The Witch of the Low Tide
- First edition (US)
- Author: John Dickson Carr
- Language: English
- Genre: Mystery, Detective novel, Historical novel
- Publisher: Hamish Hamilton (UK) & Harper (USA)
- Publication date: 1961
- Publication place: United Kingdom
- Media type: Print (Hardback & Paperback)
- Pages: 186 pp (Bantam #H3639, paperback edition, 1964)

= The Witch of the Low Tide =

1961 mystery novel by John Dickson Carr

The Witch of the Low Tide, first published in 1961, is a detective story/historical novel by John Dickson Carr set in the England of 1907. The novel is both a murder mystery and a historical novel.

==Plot summary==

David Garth, M.D., has fallen in love with the beautiful widow, Lady Betty Calder.

Detective-Inspector Twigg of Scotland Yard tries to warn Dr. Garth about the chequered past of Lady Calder, but it takes all the nerve of Garth's friend, Cullingford Abbot, assistant to the Commissioner of Scotland Yard, to state that, among other things, Betty danced for three seasons at the Moulin Rouge and is thought to have joined a Satanist group in Paris.

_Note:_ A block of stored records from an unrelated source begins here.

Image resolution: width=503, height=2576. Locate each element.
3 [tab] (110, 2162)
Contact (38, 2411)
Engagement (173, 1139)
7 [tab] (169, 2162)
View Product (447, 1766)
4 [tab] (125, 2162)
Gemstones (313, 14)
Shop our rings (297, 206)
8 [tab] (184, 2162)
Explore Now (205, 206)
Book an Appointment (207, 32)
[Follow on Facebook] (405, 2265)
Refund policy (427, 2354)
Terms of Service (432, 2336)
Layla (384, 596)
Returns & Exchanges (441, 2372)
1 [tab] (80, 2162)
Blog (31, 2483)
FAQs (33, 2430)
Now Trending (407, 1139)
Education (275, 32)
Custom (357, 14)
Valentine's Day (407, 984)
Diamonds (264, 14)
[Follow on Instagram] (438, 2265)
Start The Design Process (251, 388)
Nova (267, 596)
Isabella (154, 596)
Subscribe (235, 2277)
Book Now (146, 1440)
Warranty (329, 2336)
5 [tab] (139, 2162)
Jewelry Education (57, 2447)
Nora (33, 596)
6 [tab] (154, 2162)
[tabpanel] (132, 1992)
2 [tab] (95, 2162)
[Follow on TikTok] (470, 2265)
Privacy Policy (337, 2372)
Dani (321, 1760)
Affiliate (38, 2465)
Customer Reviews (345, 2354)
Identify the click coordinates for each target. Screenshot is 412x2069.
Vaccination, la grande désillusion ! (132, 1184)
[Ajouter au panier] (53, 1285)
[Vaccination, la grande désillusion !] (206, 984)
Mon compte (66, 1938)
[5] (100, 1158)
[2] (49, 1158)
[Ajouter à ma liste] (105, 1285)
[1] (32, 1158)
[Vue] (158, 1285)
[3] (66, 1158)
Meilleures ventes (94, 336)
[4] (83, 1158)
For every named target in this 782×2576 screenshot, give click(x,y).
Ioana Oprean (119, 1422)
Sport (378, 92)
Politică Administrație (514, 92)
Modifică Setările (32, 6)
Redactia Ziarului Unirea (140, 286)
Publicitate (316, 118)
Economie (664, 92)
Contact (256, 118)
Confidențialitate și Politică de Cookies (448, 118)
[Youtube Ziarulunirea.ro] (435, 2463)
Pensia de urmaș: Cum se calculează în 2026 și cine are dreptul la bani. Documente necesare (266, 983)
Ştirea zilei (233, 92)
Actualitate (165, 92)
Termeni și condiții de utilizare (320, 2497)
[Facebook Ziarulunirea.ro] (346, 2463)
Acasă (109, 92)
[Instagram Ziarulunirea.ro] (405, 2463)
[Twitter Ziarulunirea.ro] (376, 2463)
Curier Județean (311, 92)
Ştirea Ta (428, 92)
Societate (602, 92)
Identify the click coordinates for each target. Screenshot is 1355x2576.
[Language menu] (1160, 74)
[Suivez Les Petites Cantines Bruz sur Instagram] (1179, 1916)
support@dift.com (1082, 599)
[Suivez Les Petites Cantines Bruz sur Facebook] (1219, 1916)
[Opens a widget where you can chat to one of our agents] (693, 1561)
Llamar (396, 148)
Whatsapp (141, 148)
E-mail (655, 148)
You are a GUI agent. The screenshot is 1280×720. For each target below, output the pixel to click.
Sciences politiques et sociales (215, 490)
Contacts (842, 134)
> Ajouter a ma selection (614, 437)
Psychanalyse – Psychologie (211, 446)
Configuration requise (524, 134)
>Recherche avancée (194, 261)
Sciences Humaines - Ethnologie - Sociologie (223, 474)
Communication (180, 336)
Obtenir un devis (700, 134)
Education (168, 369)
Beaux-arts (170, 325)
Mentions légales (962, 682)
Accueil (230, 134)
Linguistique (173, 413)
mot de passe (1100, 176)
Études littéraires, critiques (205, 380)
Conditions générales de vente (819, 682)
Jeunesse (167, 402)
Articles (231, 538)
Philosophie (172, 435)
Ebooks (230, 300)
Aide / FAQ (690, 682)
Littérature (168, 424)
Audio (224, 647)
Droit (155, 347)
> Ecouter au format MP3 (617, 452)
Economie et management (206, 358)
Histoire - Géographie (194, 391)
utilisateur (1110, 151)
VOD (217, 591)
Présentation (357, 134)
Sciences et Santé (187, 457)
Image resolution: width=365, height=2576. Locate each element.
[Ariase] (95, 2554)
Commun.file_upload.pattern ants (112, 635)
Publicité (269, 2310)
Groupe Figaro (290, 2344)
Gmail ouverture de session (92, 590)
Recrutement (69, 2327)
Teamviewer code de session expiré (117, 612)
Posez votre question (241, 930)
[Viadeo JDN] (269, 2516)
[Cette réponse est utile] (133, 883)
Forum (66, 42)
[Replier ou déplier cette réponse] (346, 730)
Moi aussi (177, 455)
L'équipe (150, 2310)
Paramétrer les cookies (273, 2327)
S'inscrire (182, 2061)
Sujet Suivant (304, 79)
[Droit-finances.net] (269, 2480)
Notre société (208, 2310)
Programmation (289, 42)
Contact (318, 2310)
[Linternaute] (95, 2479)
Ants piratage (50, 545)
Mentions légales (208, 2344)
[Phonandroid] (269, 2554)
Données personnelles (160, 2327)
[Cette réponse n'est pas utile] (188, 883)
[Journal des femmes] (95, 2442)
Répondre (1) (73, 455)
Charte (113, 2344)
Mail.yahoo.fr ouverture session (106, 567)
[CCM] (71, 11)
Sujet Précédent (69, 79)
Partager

She is also reputed to be a blackmailer responsible for at least two suicides.

However, Betty herself raises the possibility that she is being mistaken for the machinations of her sister Glynis.

When Glynis is found dead on the beach near a bathing-pavilion, in the middle of a stretch of unmarked sand, Betty is suspected of arranging the death (although no one can suggest how it might have happened).

It takes Dr. Garth's special knowledge of both medicine (the new science of "psychoanalysis", which suggests that abuse of a child may be the fault of the child and that the abuser may be innocent) and literature, like Gaston Leroux's The Mystery of the Yellow Room, to solve the impossible crime and reveal the criminal.